◆ **TASK STATEMENT**
Print out each entry below exactly; do not carry over any image.
[DATA EXTRACTS — start]
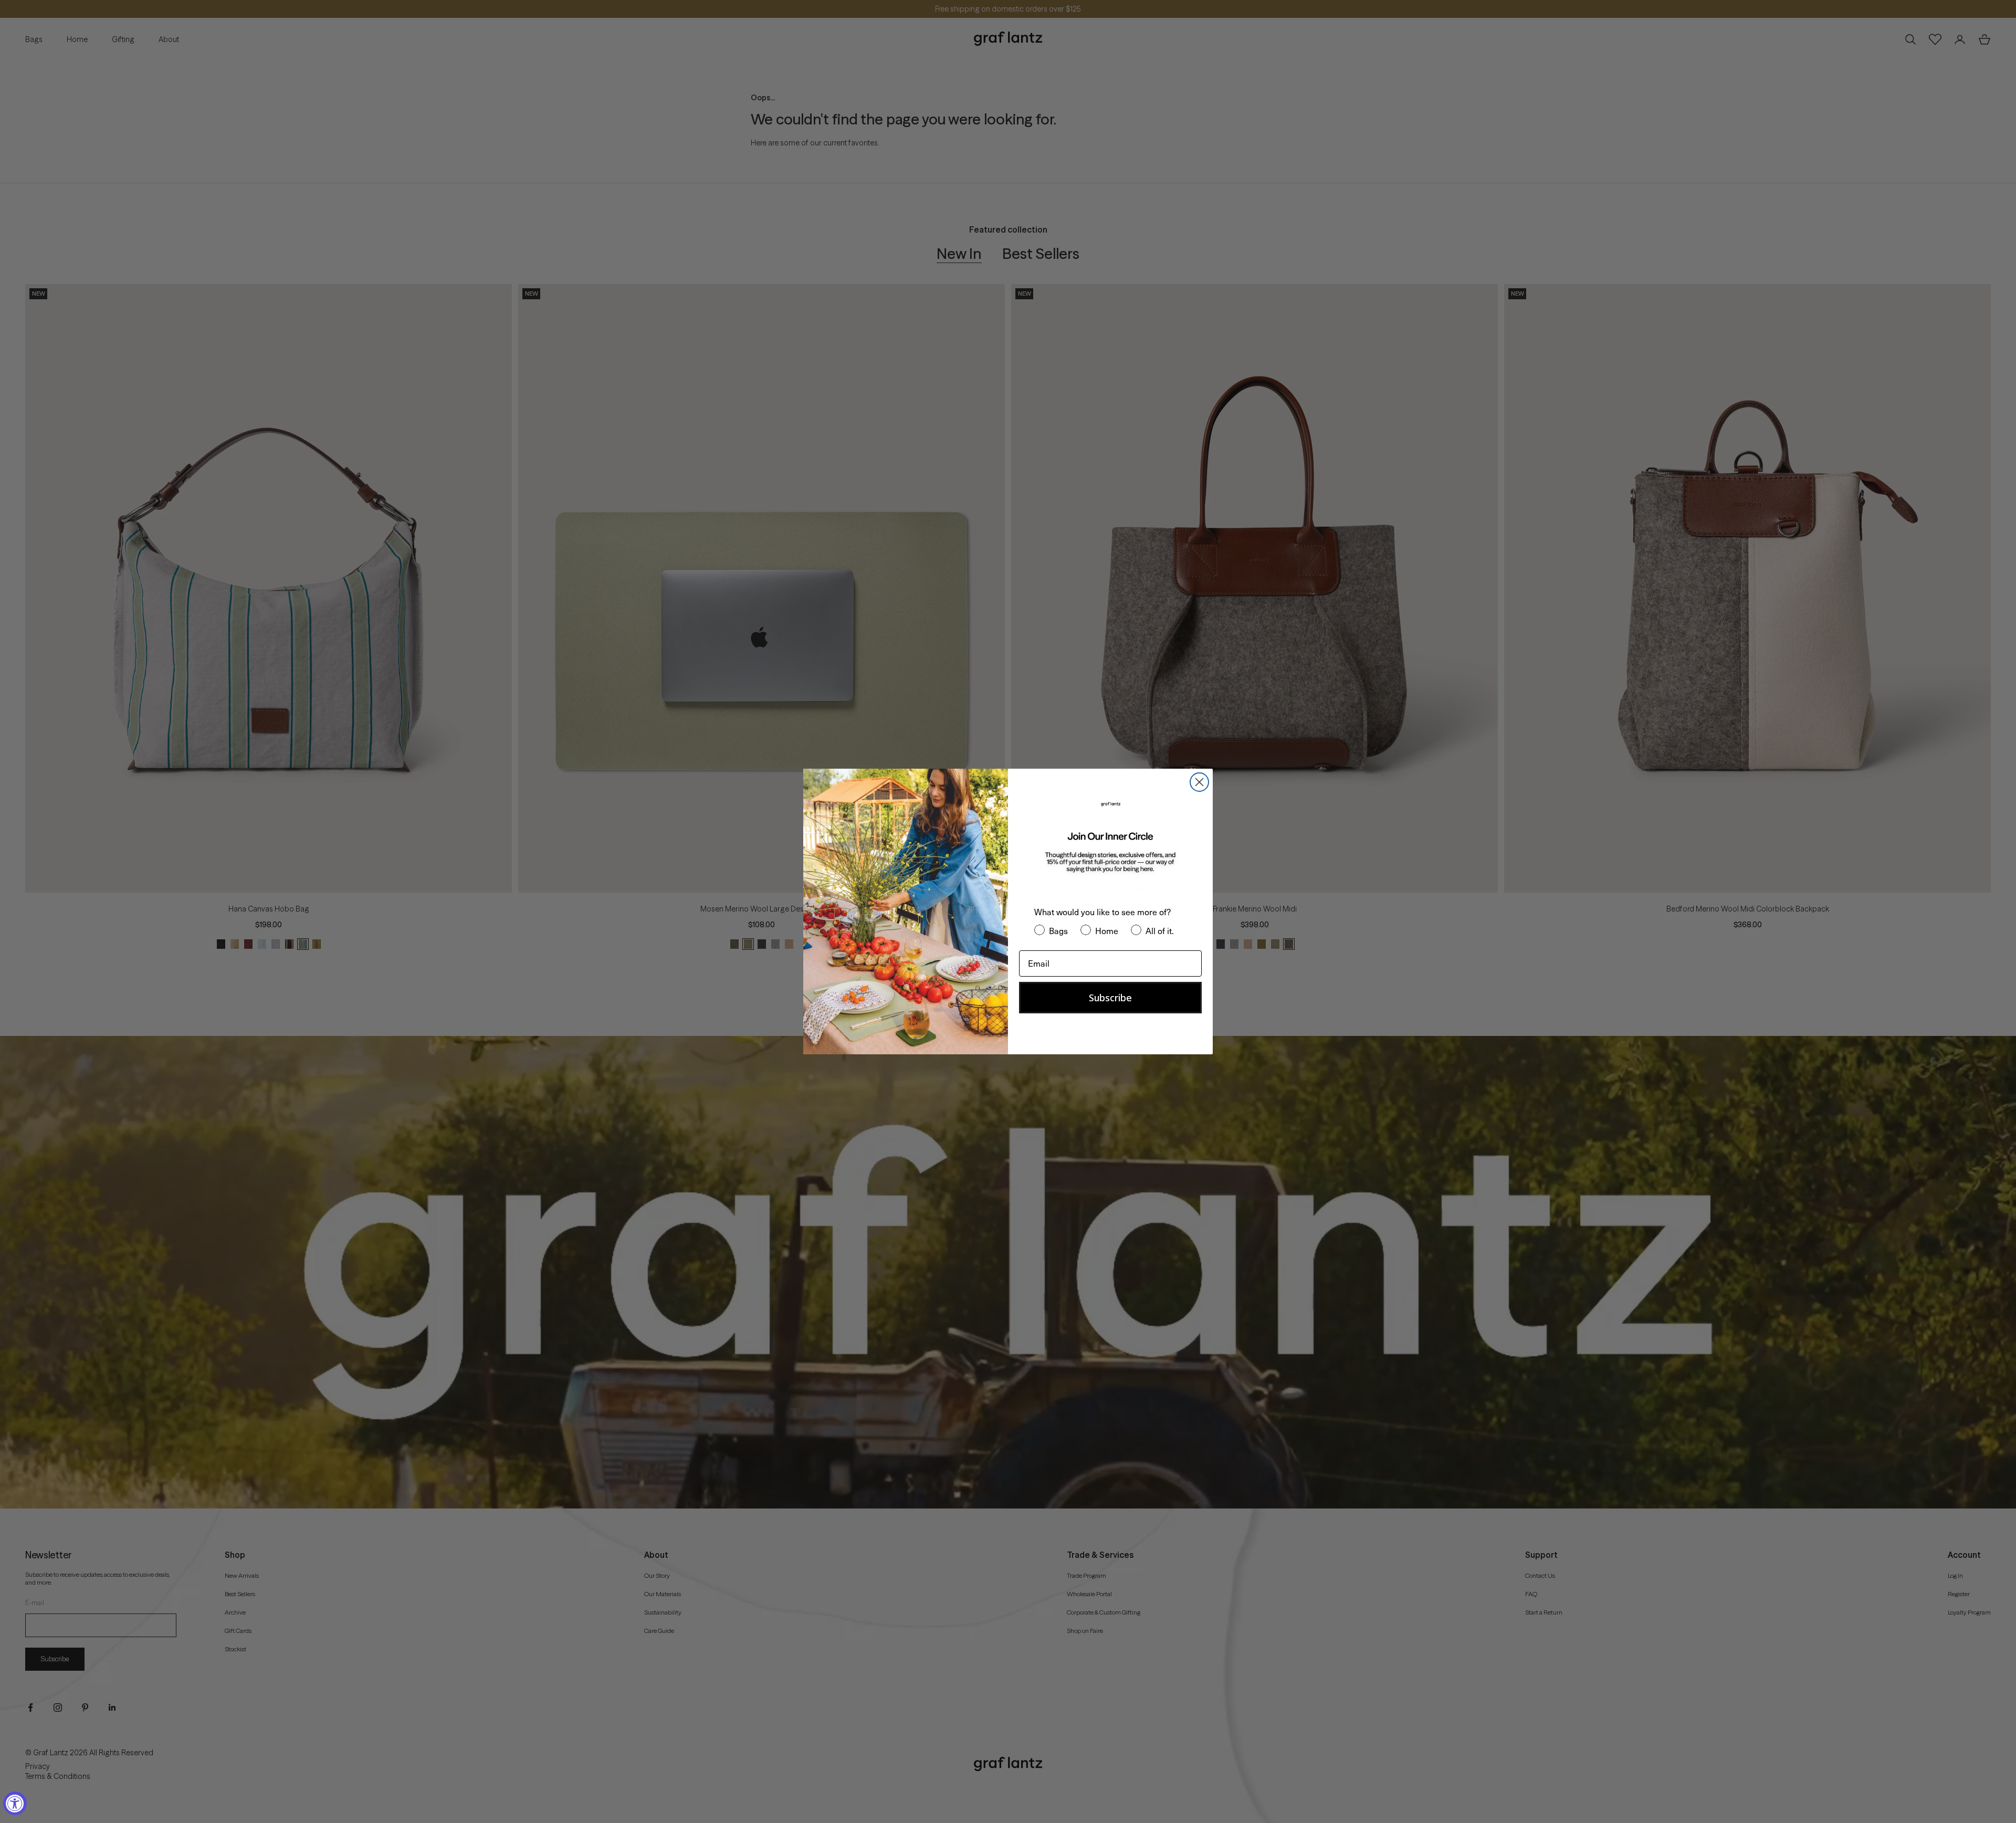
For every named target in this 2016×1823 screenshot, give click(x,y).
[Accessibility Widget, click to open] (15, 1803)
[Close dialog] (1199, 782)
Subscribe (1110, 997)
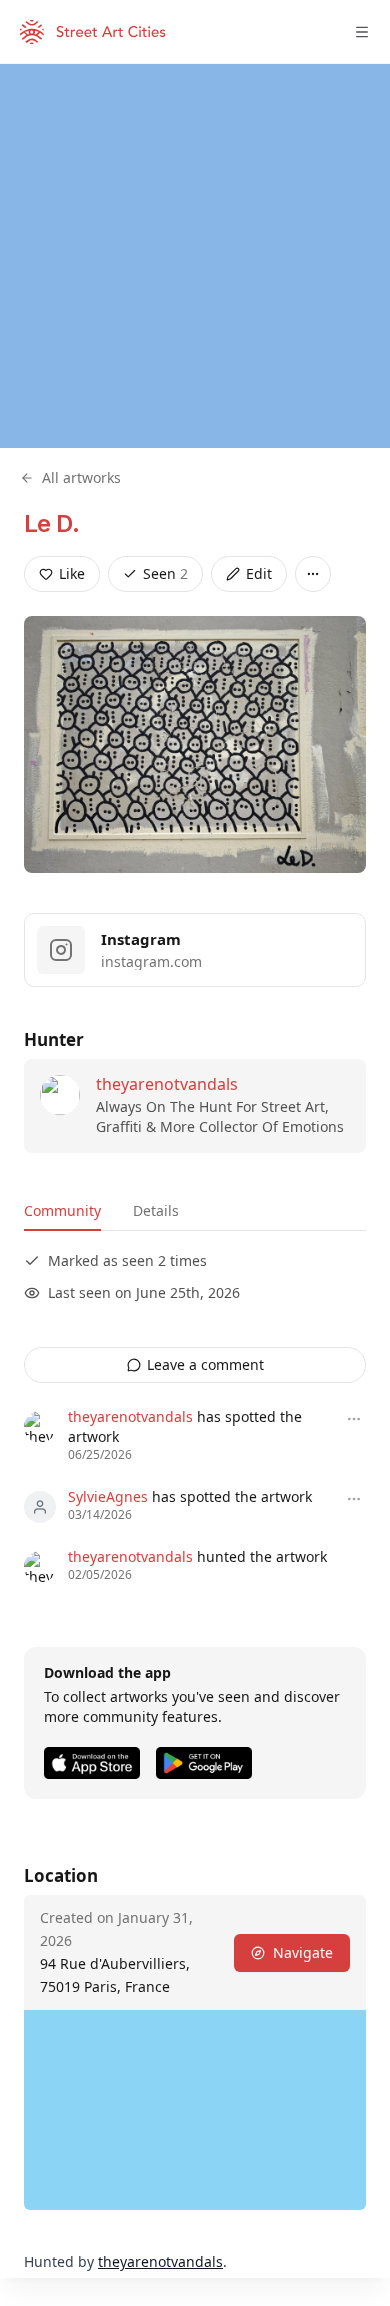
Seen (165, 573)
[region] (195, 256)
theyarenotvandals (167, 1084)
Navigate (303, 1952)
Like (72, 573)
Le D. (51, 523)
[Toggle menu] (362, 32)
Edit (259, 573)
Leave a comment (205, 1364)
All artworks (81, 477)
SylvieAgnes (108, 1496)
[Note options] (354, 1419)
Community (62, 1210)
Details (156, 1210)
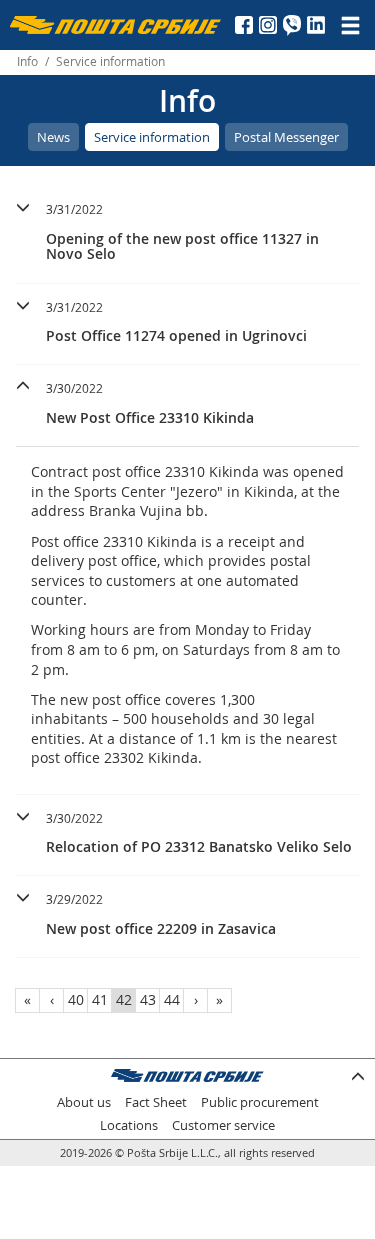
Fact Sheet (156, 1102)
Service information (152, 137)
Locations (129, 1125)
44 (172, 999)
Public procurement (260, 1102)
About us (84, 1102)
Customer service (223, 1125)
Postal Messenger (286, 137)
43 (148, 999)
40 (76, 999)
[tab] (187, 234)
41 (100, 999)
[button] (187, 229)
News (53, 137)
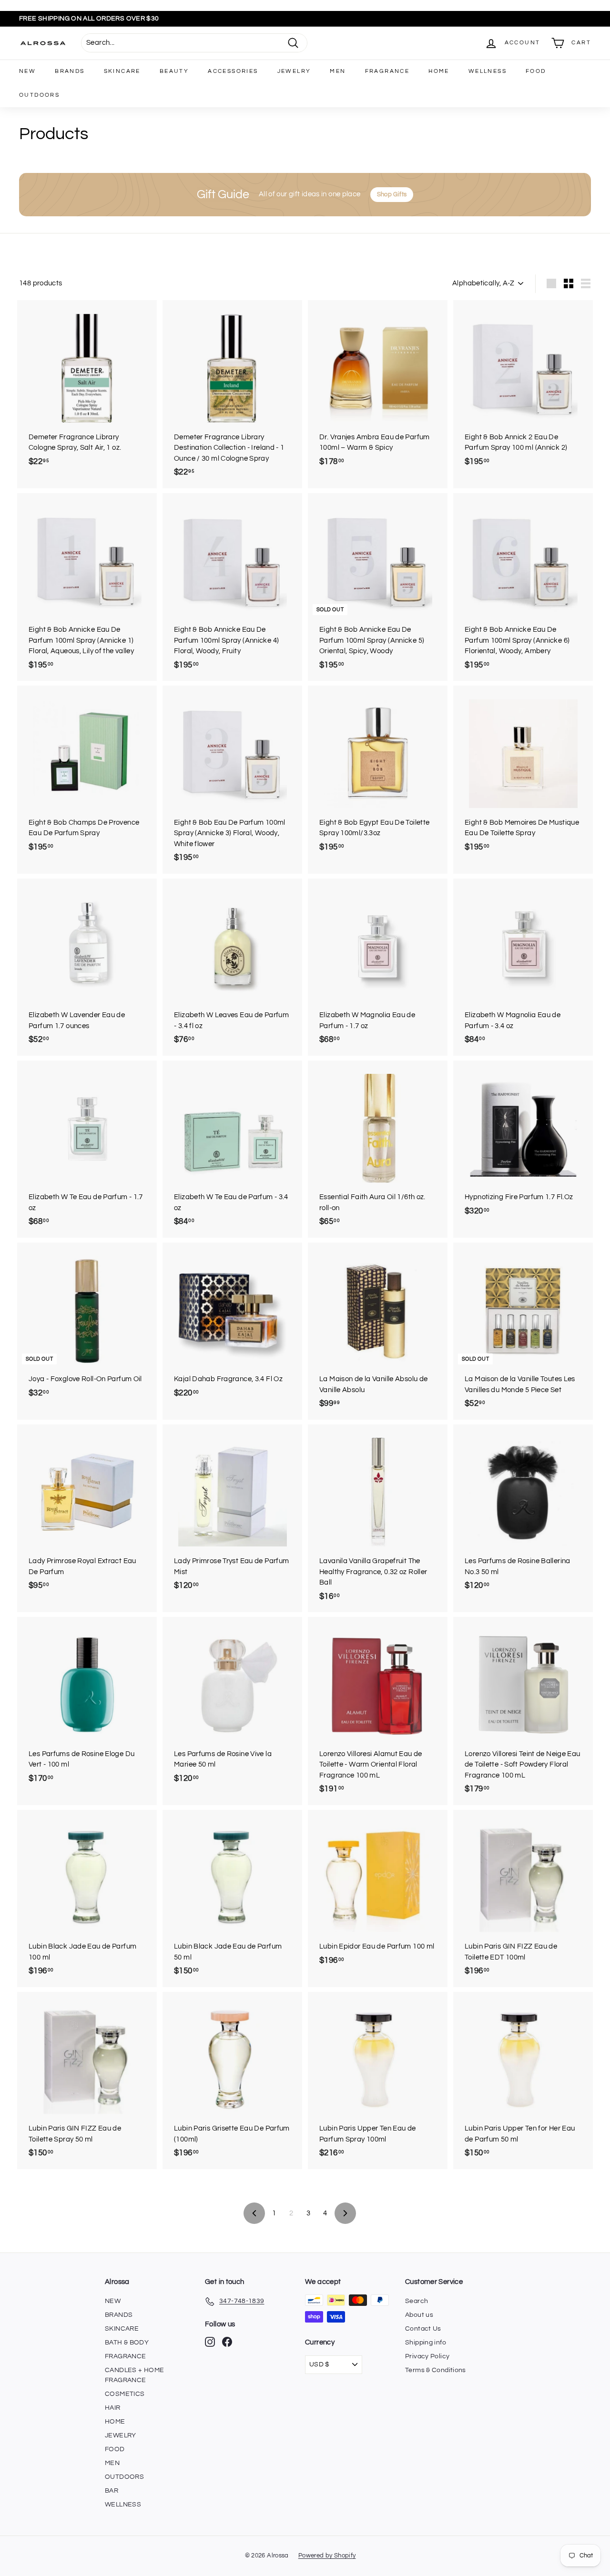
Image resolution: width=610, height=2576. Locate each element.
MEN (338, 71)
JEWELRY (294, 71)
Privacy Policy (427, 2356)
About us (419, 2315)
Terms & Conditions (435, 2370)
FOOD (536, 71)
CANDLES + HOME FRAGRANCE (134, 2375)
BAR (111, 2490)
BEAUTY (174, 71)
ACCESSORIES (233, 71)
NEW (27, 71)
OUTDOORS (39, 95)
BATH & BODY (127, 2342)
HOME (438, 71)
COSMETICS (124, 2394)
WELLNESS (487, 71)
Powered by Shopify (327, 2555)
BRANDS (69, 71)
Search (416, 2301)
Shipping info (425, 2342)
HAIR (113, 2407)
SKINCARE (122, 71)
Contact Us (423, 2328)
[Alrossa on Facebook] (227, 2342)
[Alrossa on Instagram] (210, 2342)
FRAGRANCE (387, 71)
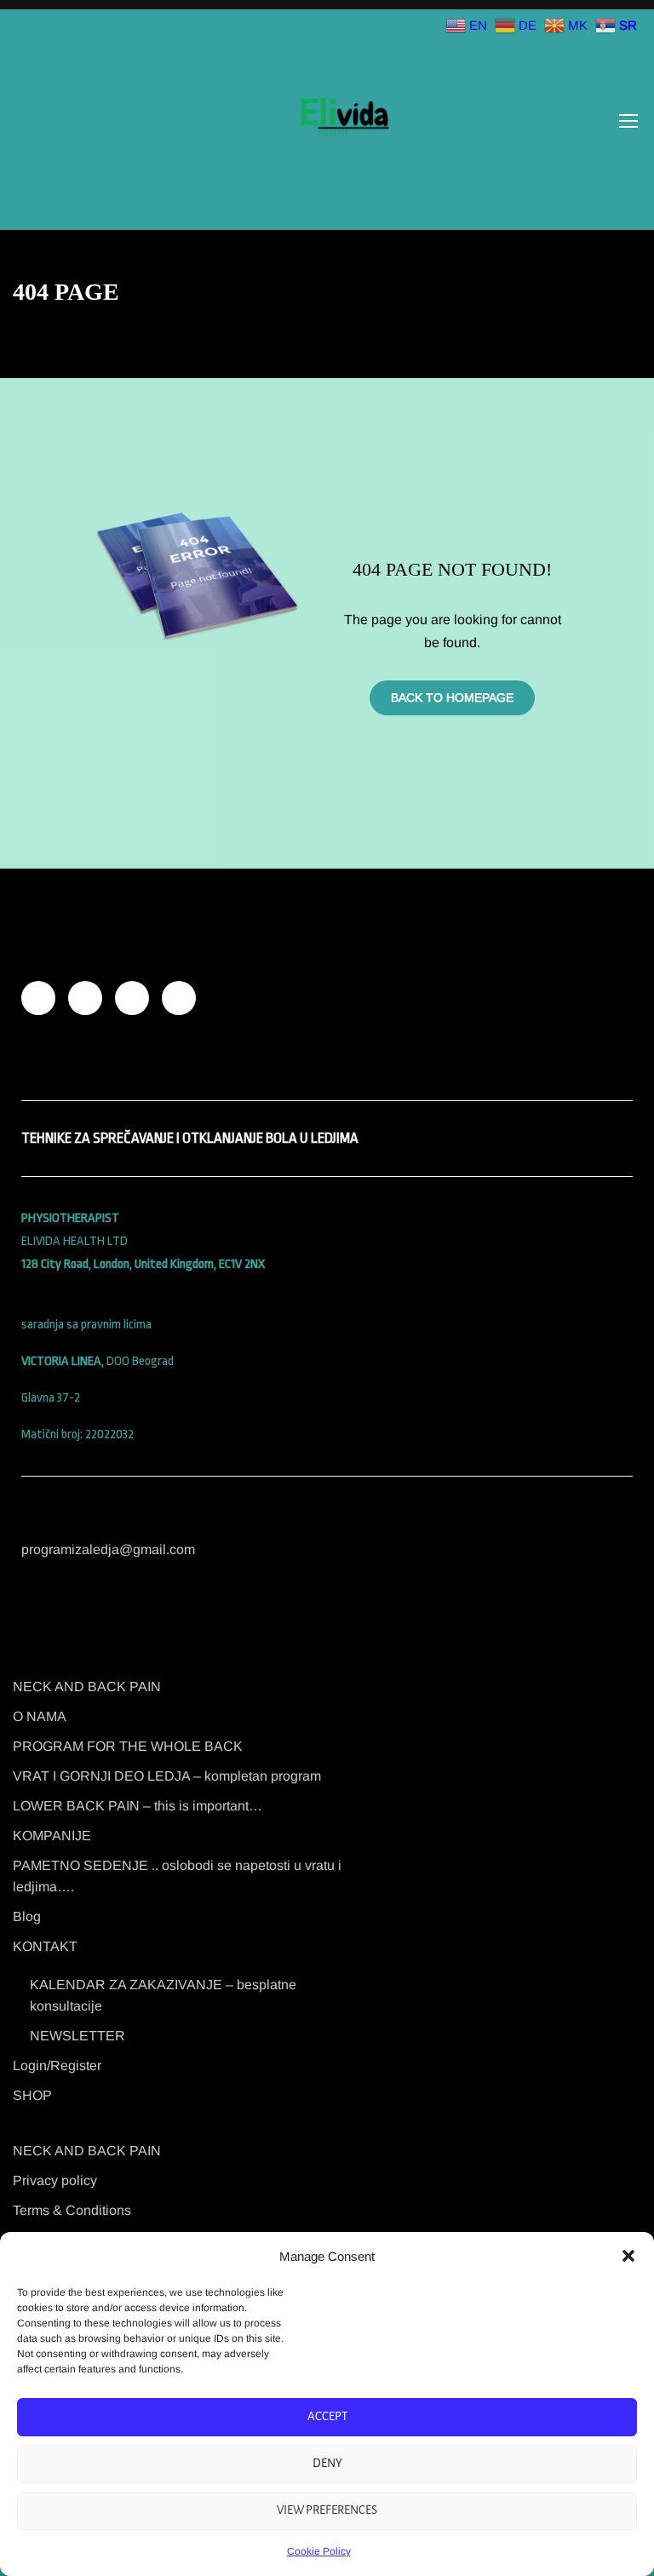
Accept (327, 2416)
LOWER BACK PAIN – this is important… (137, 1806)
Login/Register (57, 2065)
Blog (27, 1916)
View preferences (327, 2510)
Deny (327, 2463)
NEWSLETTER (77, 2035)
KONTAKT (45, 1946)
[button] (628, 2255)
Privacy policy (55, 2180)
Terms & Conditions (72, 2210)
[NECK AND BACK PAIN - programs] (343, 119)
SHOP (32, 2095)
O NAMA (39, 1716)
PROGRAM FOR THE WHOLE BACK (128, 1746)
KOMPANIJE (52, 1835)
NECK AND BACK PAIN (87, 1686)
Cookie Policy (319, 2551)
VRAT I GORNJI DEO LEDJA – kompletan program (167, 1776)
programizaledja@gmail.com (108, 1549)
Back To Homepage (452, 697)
[DATA EXTRACTS — finish]
◆ **SOLUTION FOR THIS EXERCISE**
For every named target in this 2016×1823 screenshot, give click(x,y).
[Accessibility Widget, click to open] (15, 1803)
[Close dialog] (1199, 782)
Subscribe (1110, 997)
Seen (165, 573)
[region] (195, 256)
theyarenotvandals (167, 1084)
Navigate (303, 1952)
Like (72, 573)
Le D. (51, 523)
[Toggle menu] (362, 32)
Edit (259, 573)
Leave a comment (205, 1364)
All artworks (81, 477)
SylvieAgnes (108, 1496)
[Note options] (354, 1419)
Community (62, 1210)
Details (156, 1210)
Fact Sheet (156, 1102)
Service information (152, 137)
Locations (129, 1125)
44 (172, 999)
Public procurement (260, 1102)
About us (84, 1102)
Customer service (223, 1125)
Postal Messenger (286, 137)
43 (148, 999)
40 (76, 999)
[tab] (187, 234)
41 (100, 999)
[button] (187, 229)
News (53, 137)
Image resolution: width=610, height=2576. Locate each element.
MEN (338, 71)
JEWELRY (294, 71)
Privacy Policy (427, 2356)
About us (419, 2315)
Terms & Conditions (435, 2370)
FOOD (536, 71)
CANDLES + HOME FRAGRANCE (134, 2375)
BAR (111, 2490)
BEAUTY (174, 71)
ACCESSORIES (233, 71)
NEW (27, 71)
OUTDOORS (39, 95)
BATH & BODY (127, 2342)
HOME (438, 71)
COSMETICS (124, 2394)
WELLNESS (487, 71)
Powered by Shopify (327, 2555)
BRANDS (69, 71)
Search (416, 2301)
Shipping info (425, 2342)
HAIR (113, 2407)
SKINCARE (122, 71)
Contact Us (423, 2328)
[Alrossa on Facebook] (227, 2342)
[Alrossa on Instagram] (210, 2342)
FRAGRANCE (387, 71)
Accept (327, 2416)
LOWER BACK PAIN – this is important… (137, 1806)
Login/Register (57, 2065)
Blog (27, 1916)
View preferences (327, 2510)
Deny (327, 2463)
NEWSLETTER (77, 2035)
KONTAKT (45, 1946)
[button] (628, 2255)
Privacy policy (55, 2180)
Terms & Conditions (72, 2210)
[NECK AND BACK PAIN - programs] (343, 119)
SHOP (32, 2095)
O NAMA (39, 1716)
PROGRAM FOR THE WHOLE BACK (128, 1746)
KOMPANIJE (52, 1835)
NECK AND BACK PAIN (87, 1686)
Cookie Policy (319, 2551)
VRAT I GORNJI DEO LEDJA – kompletan program (167, 1776)
programizaledja@gmail.com (108, 1549)
Back To Homepage (452, 697)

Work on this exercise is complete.